Quickly, I gathered up my skates and my clothes. May as well pick them up while I was here. It was awkward to swim back through the lake towards my cottage but I didn’t want anyone to see an octopus emerging from the lake with a load of stuff and I certainly didn’t want them to see that octopus transform into a human.

Probably nobody was there. People didn’t come out to the lake at night, not in the winter. And the freshly-falling snow would keep people further at bay.

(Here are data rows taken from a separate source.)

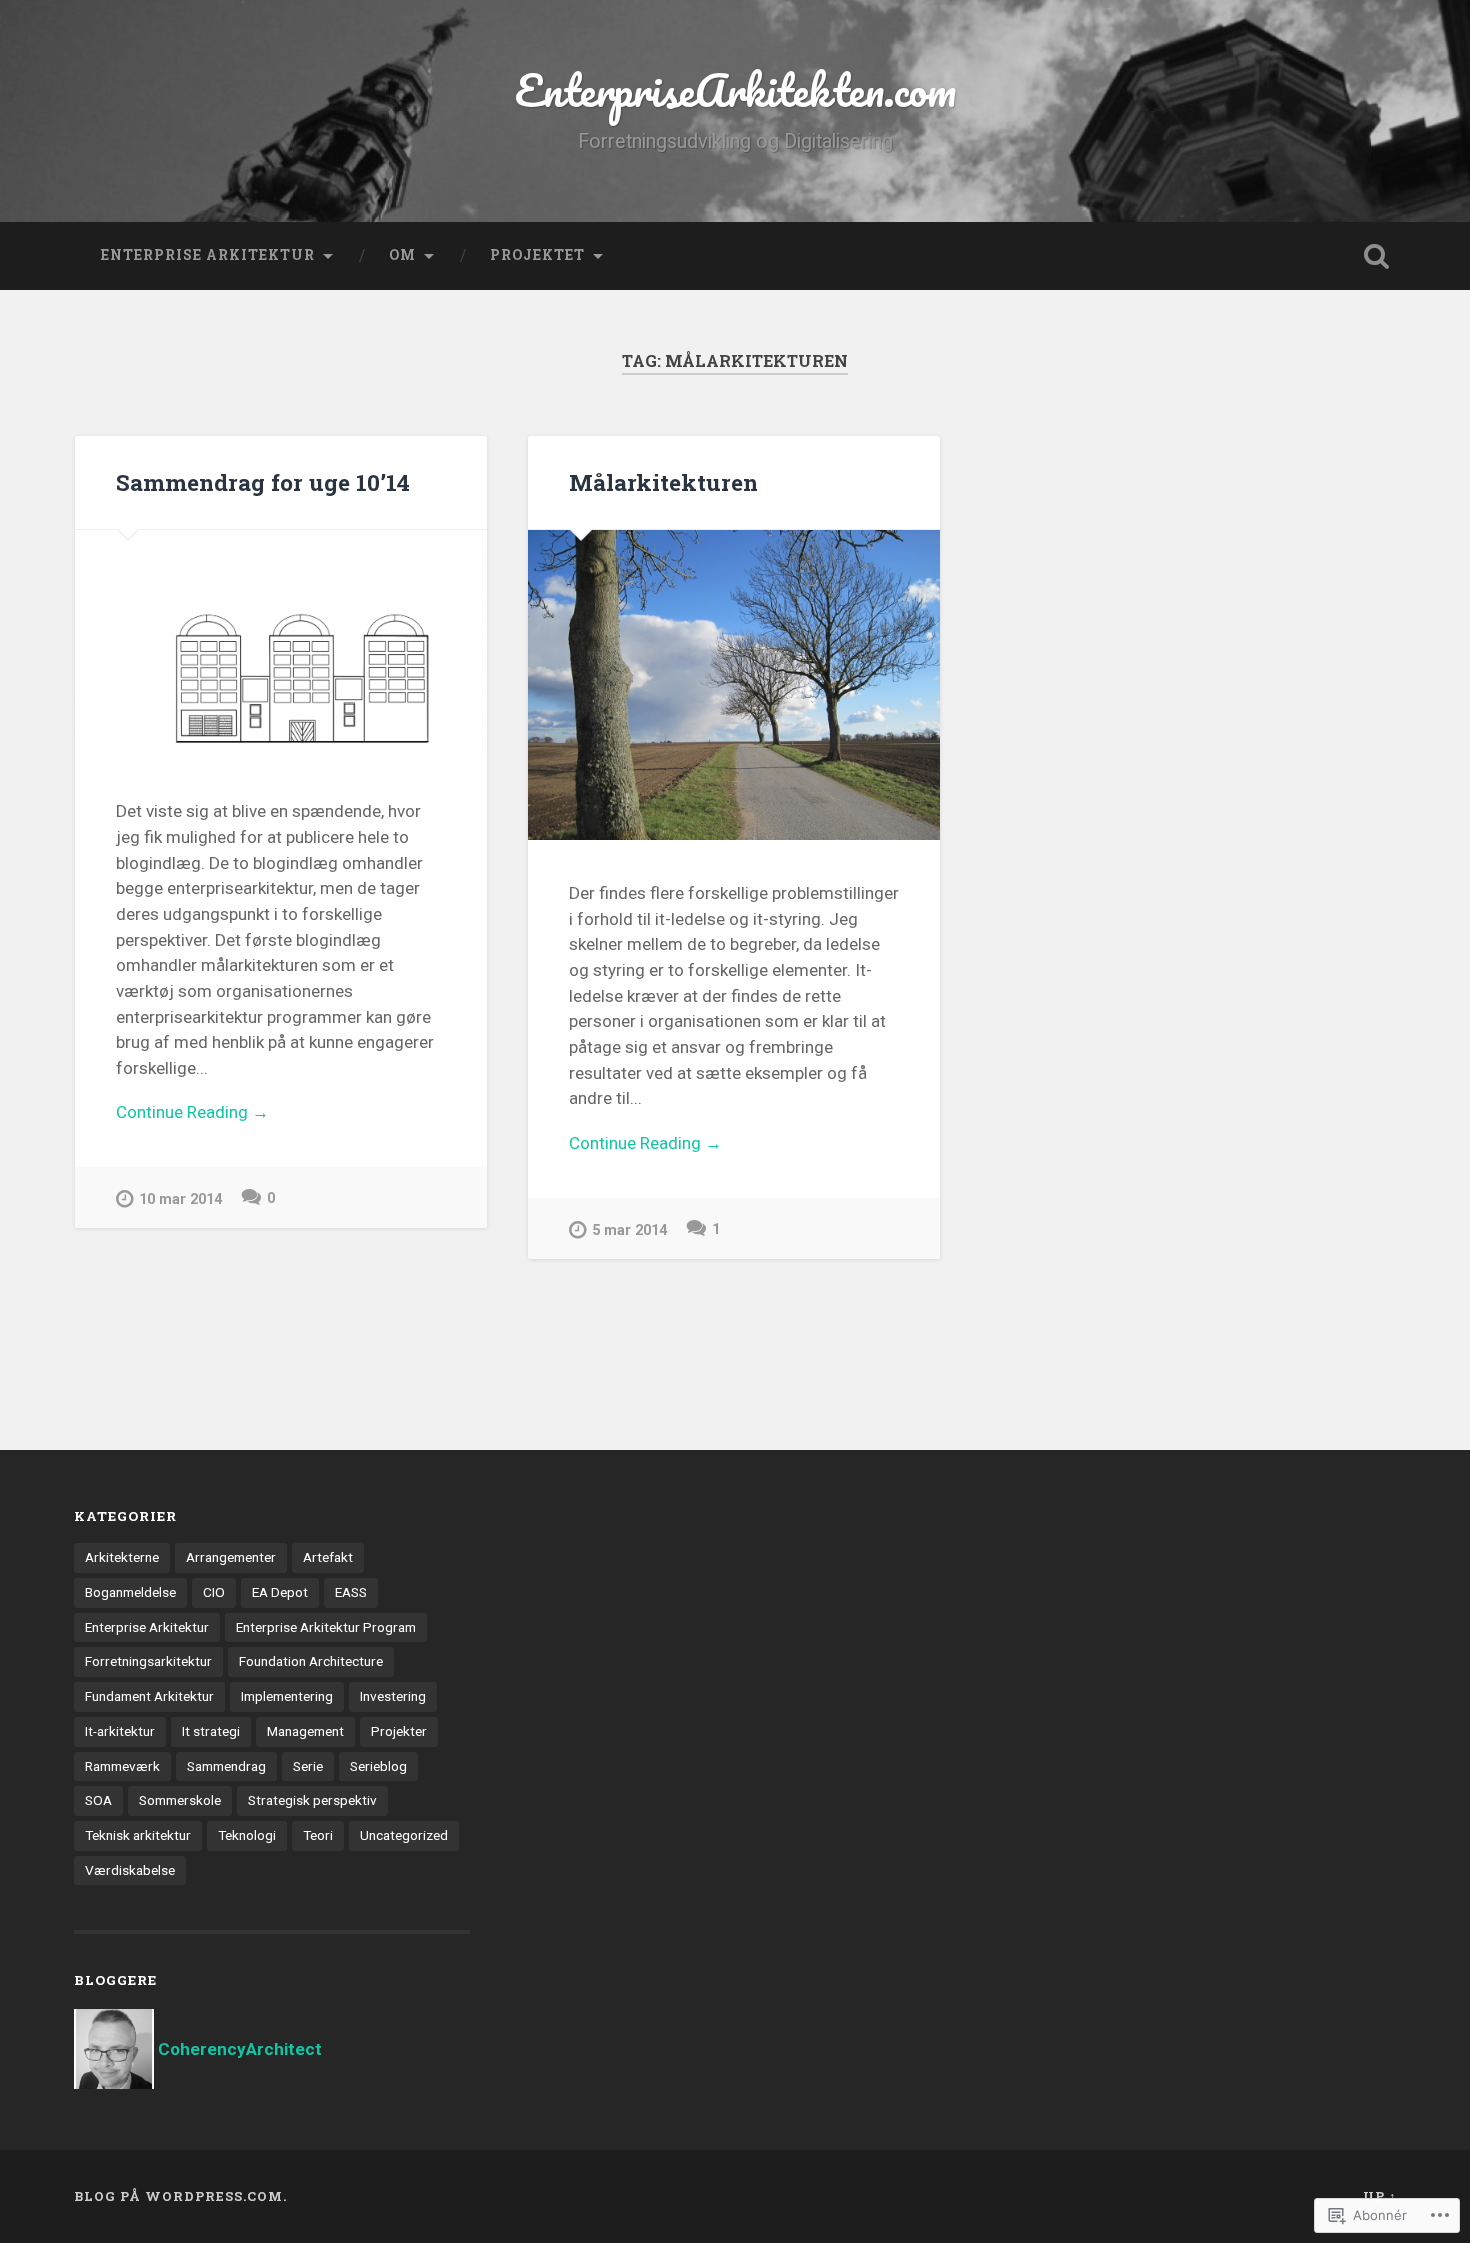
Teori (318, 1835)
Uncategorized (404, 1835)
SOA (98, 1800)
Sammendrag (226, 1766)
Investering (393, 1696)
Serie (308, 1766)
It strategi (211, 1731)
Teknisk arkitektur (138, 1835)
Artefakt (328, 1557)
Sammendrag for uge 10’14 (263, 482)
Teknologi (247, 1835)
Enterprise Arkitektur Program (326, 1627)
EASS (351, 1592)
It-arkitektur (120, 1731)
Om (402, 255)
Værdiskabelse (130, 1870)
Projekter (399, 1731)
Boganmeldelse (130, 1592)
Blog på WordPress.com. (180, 2196)
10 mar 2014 (180, 1199)
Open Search (1377, 256)
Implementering (287, 1696)
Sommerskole (180, 1800)
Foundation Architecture (311, 1661)
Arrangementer (231, 1557)
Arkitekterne (122, 1557)
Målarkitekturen (663, 482)
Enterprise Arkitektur (208, 255)
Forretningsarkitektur (148, 1661)
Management (305, 1731)
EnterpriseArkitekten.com (735, 89)
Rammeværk (122, 1766)
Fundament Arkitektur (149, 1696)
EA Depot (280, 1592)
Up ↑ (1380, 2196)
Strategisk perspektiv (312, 1800)
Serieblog (378, 1766)
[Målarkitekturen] (734, 684)
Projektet (537, 255)
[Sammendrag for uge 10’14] (281, 644)
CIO (214, 1592)
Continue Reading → (192, 1112)
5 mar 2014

Still, I didn’t want to risk it. I mostly drifted back, my tentacles curled around my skates and my bundle of clothes.

When I got to my part of the lake, protected from prying eyes by trees and reeds, I pushed my coat and my clothes, then my skates, out through the hole I’d made. Then I slithered out of the hole and used my tentacles to push everything further away.

By the time I shifted, I was well away from the hole with no danger of the ice cracking beneath my feet. I bent down and yanked my discarded trousers and my hoodie on. They were covered in white flakes and I realised they would be cold anddamp. I’d have to put fresh ones on before I got back into bed with my men.

It didn’t occur to me not to do that. My place was in that bed, beside them.